Solution to question 3
(a)
- Standard deviation = 0·75mm
- Difference we want to detect = 0·25mm
We assume:
- That pocket depths are normally distributed in both groups
- The standard deviations in both groups are similar
- We set the significance level, α, to 5%. (5% is chosen as being the minimum significance level that is generally accepted.
- We set the power at 80%, this is the minimum significance that is generally acceptable. (It might have been better to use 90% or, preferably, 95% but 80% is would be accepatable to most journals and ethics committees for most studies.)

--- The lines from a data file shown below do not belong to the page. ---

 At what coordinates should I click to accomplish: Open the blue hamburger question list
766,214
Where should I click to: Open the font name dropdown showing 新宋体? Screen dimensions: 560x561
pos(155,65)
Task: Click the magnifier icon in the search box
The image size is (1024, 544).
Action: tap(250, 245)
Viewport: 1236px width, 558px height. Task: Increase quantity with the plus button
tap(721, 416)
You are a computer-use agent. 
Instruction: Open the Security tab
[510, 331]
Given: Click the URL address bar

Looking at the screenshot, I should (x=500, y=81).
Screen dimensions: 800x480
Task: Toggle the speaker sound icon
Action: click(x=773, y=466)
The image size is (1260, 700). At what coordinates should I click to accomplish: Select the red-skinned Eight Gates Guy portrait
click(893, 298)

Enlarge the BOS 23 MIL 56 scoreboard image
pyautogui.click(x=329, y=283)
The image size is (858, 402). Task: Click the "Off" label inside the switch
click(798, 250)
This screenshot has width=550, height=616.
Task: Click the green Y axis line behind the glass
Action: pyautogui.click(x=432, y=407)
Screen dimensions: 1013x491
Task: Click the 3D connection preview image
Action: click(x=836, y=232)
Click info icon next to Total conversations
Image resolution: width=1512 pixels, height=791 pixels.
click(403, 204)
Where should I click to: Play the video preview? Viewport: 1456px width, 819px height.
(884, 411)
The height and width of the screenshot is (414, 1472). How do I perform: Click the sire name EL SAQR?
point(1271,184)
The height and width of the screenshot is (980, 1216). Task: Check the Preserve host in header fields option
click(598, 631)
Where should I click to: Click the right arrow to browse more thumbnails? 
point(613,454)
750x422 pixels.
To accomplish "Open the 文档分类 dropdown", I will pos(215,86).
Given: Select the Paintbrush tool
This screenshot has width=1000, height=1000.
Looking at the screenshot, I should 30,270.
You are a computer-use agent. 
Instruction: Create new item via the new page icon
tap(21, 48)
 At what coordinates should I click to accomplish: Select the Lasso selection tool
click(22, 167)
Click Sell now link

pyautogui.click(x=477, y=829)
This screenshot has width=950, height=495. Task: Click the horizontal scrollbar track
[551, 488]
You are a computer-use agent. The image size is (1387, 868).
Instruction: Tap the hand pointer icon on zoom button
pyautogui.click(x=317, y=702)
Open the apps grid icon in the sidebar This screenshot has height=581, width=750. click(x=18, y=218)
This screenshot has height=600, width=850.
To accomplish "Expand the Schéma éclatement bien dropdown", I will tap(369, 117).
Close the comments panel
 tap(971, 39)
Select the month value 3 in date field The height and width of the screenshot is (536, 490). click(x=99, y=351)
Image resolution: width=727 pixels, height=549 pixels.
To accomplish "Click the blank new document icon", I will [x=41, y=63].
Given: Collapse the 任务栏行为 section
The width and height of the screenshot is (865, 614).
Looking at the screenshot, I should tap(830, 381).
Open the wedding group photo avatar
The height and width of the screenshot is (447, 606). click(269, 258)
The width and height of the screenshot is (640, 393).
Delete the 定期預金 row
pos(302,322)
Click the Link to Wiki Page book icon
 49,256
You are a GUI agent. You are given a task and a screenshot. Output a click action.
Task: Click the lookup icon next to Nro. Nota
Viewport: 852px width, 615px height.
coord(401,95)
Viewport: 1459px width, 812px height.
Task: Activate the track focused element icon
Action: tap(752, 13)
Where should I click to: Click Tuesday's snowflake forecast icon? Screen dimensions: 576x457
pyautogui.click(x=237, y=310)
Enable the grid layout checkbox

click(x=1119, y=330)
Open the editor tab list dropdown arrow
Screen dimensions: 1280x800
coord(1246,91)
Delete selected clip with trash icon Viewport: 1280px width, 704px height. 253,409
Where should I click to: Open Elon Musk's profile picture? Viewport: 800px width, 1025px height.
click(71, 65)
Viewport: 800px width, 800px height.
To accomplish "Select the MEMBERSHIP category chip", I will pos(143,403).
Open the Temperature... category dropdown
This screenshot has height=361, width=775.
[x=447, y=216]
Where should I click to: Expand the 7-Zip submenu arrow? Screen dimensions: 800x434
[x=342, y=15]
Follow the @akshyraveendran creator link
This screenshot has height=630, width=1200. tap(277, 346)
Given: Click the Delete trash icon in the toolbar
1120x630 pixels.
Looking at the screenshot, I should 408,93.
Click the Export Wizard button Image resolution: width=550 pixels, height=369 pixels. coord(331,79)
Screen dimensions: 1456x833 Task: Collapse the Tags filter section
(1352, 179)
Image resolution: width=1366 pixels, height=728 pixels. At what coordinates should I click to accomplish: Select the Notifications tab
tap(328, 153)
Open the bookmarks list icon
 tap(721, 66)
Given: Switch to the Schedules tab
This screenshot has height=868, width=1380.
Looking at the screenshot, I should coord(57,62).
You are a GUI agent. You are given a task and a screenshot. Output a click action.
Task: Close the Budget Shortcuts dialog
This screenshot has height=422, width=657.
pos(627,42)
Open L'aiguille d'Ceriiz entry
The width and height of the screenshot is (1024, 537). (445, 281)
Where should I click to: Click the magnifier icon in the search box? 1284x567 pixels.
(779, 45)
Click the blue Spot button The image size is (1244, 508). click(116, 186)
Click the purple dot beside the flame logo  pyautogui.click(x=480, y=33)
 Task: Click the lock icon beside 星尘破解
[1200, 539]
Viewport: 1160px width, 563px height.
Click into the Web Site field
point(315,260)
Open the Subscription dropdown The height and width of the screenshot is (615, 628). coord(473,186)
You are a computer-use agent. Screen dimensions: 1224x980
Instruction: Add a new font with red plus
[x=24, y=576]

This gives a 'magic number' of 7·8
m = 2 x 0·75 x 0·75 x 7·8 ÷ 0·25 ÷ 0·25
m = 140·1
m = 141 to nearest whole number
Total sample for whole study = 2 x 141 = 282
We would round up this figure to 290 or 300 to be on the safe side. We might also make explicit allowance for dropouts, if we suspect this might happen, by making the sample size even larger. The size of the increase for dropouts would normally depend on our experience with previous similar studies.
(b)
The four main factors affecting sample size are:
- Variability of the samples
- If standard deviation is higher then sample size is bigger
- If the standard deviation of pocket depth had been 1mm then we would have needed more patients
- What difference do we want to detect
- If we need to detect a smaller difference then we need a bigger sample
- If we decided that 0·1mm would be an important clinical difference in pocket depth then we would have needed more patients
- What level of α we chose
- A smaller α requires more subjects
- If we wanted to be more certain of not getting a false positive result above we could have altered the significance level to α = 0·01, this would have given us a bigger sample size
- What power we choose
- A more powerful comparison requires more subjects
- If we wanted to be more certain of detecting any difference which really exists between the groups we could have used a power of 95% rather than 80%
(c)
Pockets on the same person are not independent. Pockets measured on the same person are more likely to be similar to each other than they are to pockets on another person. To some extent we are repeatedly measuring the same quantity when we measure several pockets on the same person. If we measured 10 pockets on each of 30 patients we would, typically, see less variation than if we measured 1 pocket on each of 300 patients.
One way of dealing with this problem would be to take a summary measure for each patient, perhaps the mean pocket depth for each patient, and analyse these summary measurements.
A better, but more difficult, method of analysis would be to take some sort of modelling approach, where we could look at within patient and between patient variability at the same time.